With 'output_sh' set to true renderer additionally outputs lightmap in 2-band (4 coeffitients per color channel - 12 total) spherical harmonics representation:

...
    const auto *sh_data = renderer->get_sh_data_ref();
    
    for (int y = 0; y < IMG_H; y++) {
        for (int x = 0; x < IMG_W; x++) {
            int i = y * IMG_W + x;
            const auto &sh = sh_data[i];
            
            const float SH_A0 = 0.886226952f; // PI / sqrt(4.0f * Pi)
            const float SH_A1 = 1.02332675f;  // sqrt(PI / 3.0f)
            
            // Apply diffuse convolution (for example)
            float L00_r = sh.coeff_r[0] * SH_A0;
            float L10_r = sh.coeff_r[1] * SH_A1;
            float L11_r = sh.coeff_r[2] * SH_A1;
            float L12_r = sh.coeff_r[3] * SH_A1;
            
            float L00_g = sh.coeff_g[0] * SH_A0;
            ...
            
            // Save or convert to different representation
        }
    }
...

Implementation details

  • Ray/triangle intersection is done using Plucker test with help of precomputed data stored per triangle as described in 'Ray-Triangle Intersection Algorithm for Modern CPU Architectures' paper.
  • SAH-based binary BVH is used as acceleration structure.
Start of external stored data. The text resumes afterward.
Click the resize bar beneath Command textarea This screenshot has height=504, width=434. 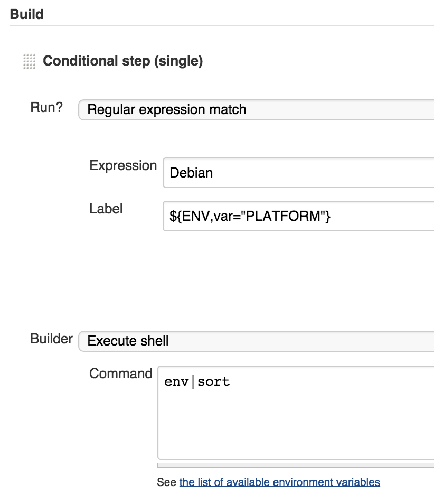point(296,465)
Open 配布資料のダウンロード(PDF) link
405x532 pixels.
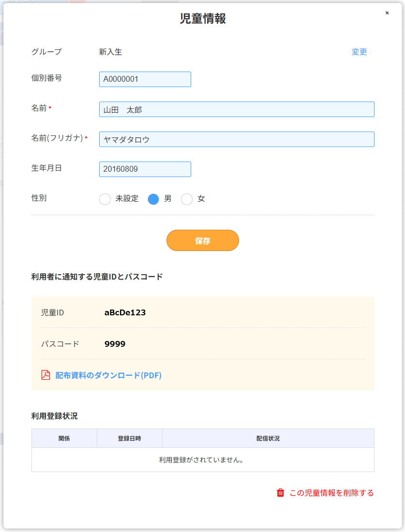pyautogui.click(x=108, y=375)
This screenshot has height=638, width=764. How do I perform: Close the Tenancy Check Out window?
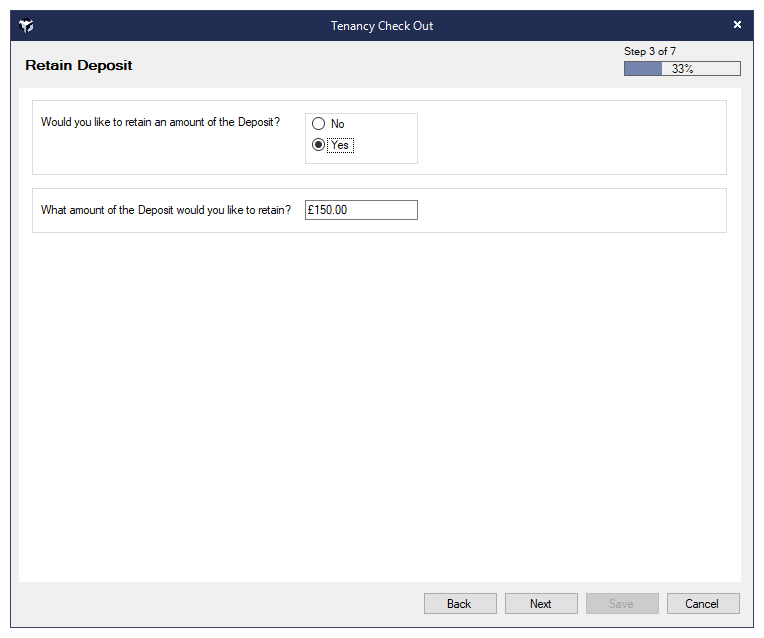tap(737, 25)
Two traversal algorithms are available: stack- and stackless (described in 'Efficient Stack-less BVH Traversal for Ray Tracing' paper). By default traversal with stack is used as it was faster on gpus I tested on. BVH tree is made two-level to support basic rigid motion. Optional 'spatial splits' feature can be used for building better optimized BVH in cost of construction time as described in 'Spatial Splits in Bounding Volume Hierarchies' paper. Also optional hlbvh can be used, which builds tree faster but with less quality.
  • Textures (with mip maps) are packed into a 2d texture array atlas for easier passing to OpenCL kernel.
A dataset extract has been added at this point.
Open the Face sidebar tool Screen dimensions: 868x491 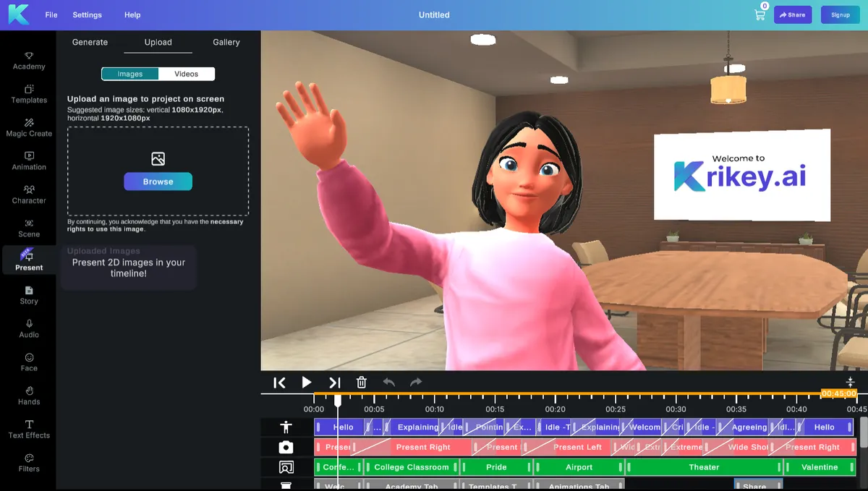click(x=29, y=362)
  • Ray differentials are used for choosing mip level and filter kernel size as described in 'Tracing Ray Differentials' paper.
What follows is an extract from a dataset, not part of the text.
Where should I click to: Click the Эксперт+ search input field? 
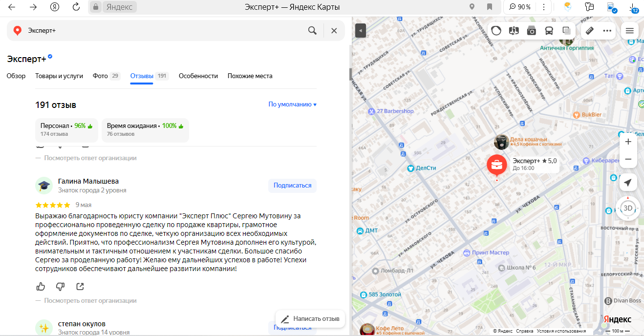[161, 31]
  • Sampling is done using Halton sequence with per pixel randomization.
  • CPU backend can use either packets or single rays with wide BVH tree. Both variants are optimized with SSE/AVX/NEON intrinsics. Thin templated wrapper class (simd_vec_*) used to avoid code duplication, looks still ugly though.
  • To increase ray coherency compression-sorting-decompression used on secondary rays as described in "Fast Ray Sorting and Breadth-First Packet Traversal for GPU Ray Tracing" paper (only sorting part, no breadth-first traversal used). OpenCL backend uses implementation of parallel radix sort described in "Introduction to GPU Radix Sort".
  • Punctual light sources organized in separate BVH tree to accelerate light culling.
  • (Random path termination) When Ray influence falls certain threshold, path gets randomly terminated by probability inversely proportional to that influence. Weight of non-terminated Ray adjusted appropriately.
  • (Lightmapping) Special 'Geo' camera type can be used for sampling meshes in texture space to produce direct and indirect lightmaps for realtime rendering. Simple color map and 2-band spherical harmonics representation available as output. Latter can be used for creating lightmaps that interact with surface normal maps.